Local models have crossed the usefulness threshold — Sero argues that models like Qwen 3.5 27B already fit comfortably on a 32 GB MacBook, are strong at tool use, bash, coding, and vision, and are now “good enough for pretty much anything” most people actually need.
The real reason to learn local AI is resilience — his core prediction is that cloud AI will get more expensive, more rationed, and more centralized as corporations and governments buy up access, so running even a smaller local model is like “learning how to start a fire” before you actually need it.
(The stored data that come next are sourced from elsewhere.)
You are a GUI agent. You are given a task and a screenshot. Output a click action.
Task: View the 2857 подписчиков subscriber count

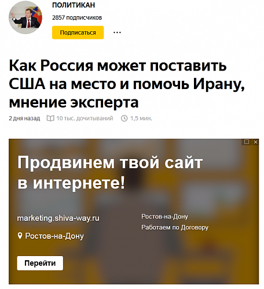pos(77,17)
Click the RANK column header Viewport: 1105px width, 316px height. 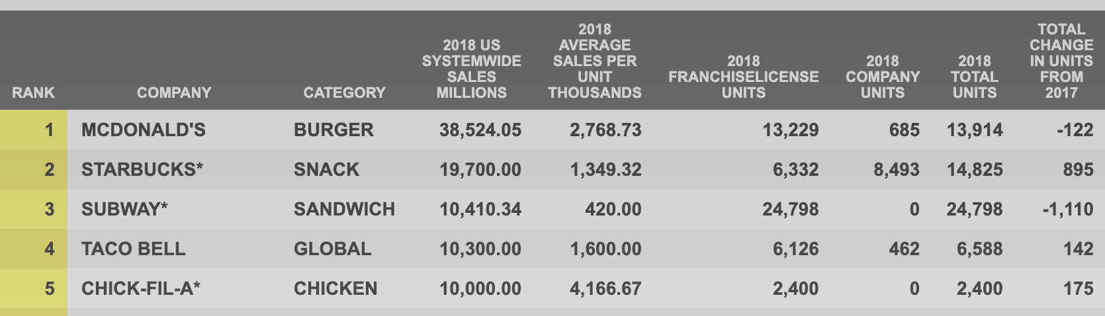click(33, 93)
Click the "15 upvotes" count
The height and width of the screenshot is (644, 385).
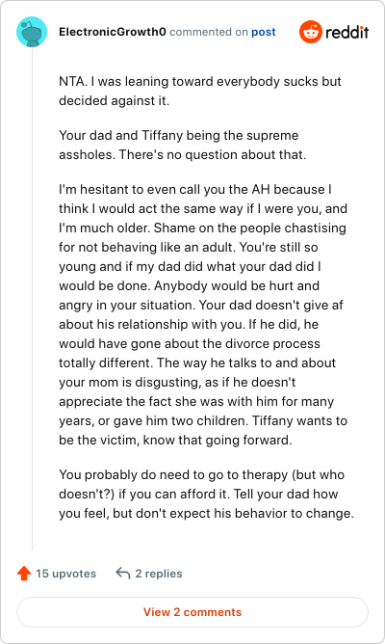pos(65,574)
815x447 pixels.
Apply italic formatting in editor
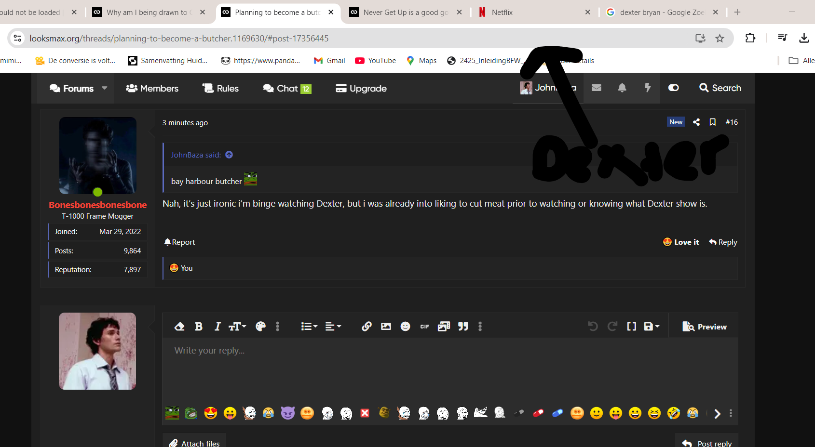pyautogui.click(x=217, y=327)
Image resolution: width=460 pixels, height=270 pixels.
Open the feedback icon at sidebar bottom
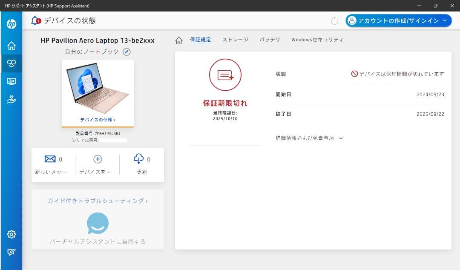(12, 251)
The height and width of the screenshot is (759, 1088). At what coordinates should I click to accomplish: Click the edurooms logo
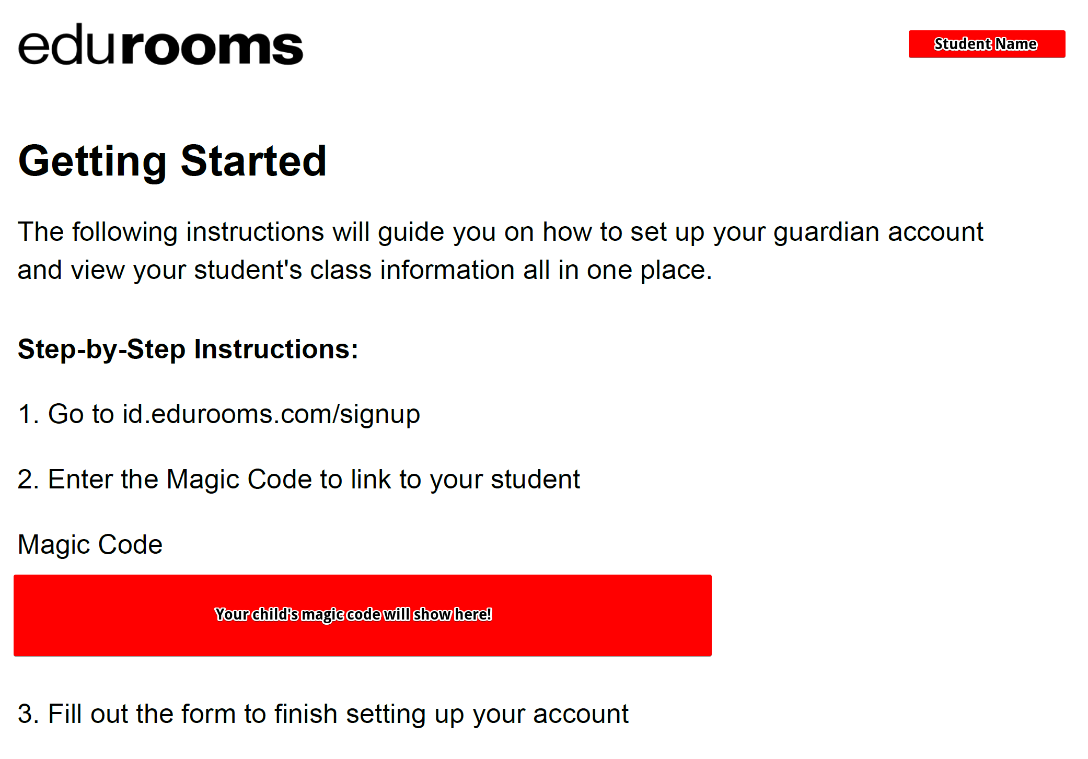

On privacy, he goes full fatalist — after watching agents delete drives and seeing how easily Grok can infer intimate details from public traces, he says people should assume they are already fully profiled and optimize around capability rather than pretending privacy can still be fully preserved.
The Breakdown
The origin story: AI as a way to need fewer people
0xSero says his attraction to AI is the same one that pulled him into crypto: anything that reduces dependency and lets you act directly. His earliest spark was talking to brittle chatbot sites at 13, then DALL·E in 2022, when he immediately saw a world where people could sell services they didn’t actually know how to perform because generation had become nearly free.
The recent turning point was agents doing boring real work
The big shift came when he got early access to Claude’s Chrome extension and started using it daily for long-running, concrete tasks like scraping images, reorganizing email, and handling repetitive digital chores. His frustration was that the people around him still treated AI like mystical sci-fi, while he saw it as a very practical machine for demolishing admin work.
What his desktop actually looks like: chaos, panes, and parallel jobs
Sero’s setup is constant parallelism: three windows, multiple panes, tasks running everywhere, with Codex, GPT, Claude, Chinese models, Figma automation, and Zed all in play. His point is simple: if one agent runs for 20–60 minutes, the bottleneck stops being model speed and becomes your own ability to context-switch without forgetting what each thread is doing.
The trick is not more agents — it’s how you split the work
He says this breaks down fast on messy existing codebases, but works well on greenfield projects or clearly separable features. One of his favorite tactics is spawning multiple agents on the same task, then distilling their outputs into a cleaner “master” version; if a model adds 3,000 lines, he’ll literally tell it to cut the code in half and let it grind for another hour.
Agents are already personal operators, not just coding copilots
The conversation widens beyond software: both hosts describe agents planning travel, comparing hotels, messaging sellers, and even coordinating a RAM purchase via SMS. Sero’s framing lands especially well here: the valuable shift is not “chatting with an LLM,” but “having conversations with your data” — whether that’s Twitter exports, bills, documents, or your life admin.
Why local matters now: Qwen, Macs, and the coming token squeeze
Sero’s strongest claim is economic: if his usage really implies the equivalent of 16 high-end GPUs running 24/7, then current flat-rate subscriptions cannot last. That’s why he wants people learning local inference now, especially with Qwen 3.5 27B, which he calls the current gold standard for local agents because it fits on mainstream hardware, has vision and strong tool calling, and feels like a meaningful step toward sovereignty.
His hardware worldview: stack compute like Bitcoin
He shows off an 8x RTX 3090 rig, jokes about the room drying out to 9% humidity, and says he’ll keep acquiring machines because compute has obvious strategic value. But he also emphasizes the practical middle path: Apple hardware, quantization, offloading, Strix Halo-class boxes, and even Raspberry Pi-class setups can still be useful depending on whether you need agents, tagging, or lightweight local inference.
Privacy, supply-chain attacks, and the bleak realism at the end
When the talk turns to package compromise and privacy, Sero takes the hardest line of the entire interview: he no longer thinks AI can be used safely in any clean, absolute sense. His advice is almost jarring — assume the leak has already happened, assume the profiling already exists, and recognize that what changed is not data collection but the arrival of cheap enough intelligence to process all of it at scale.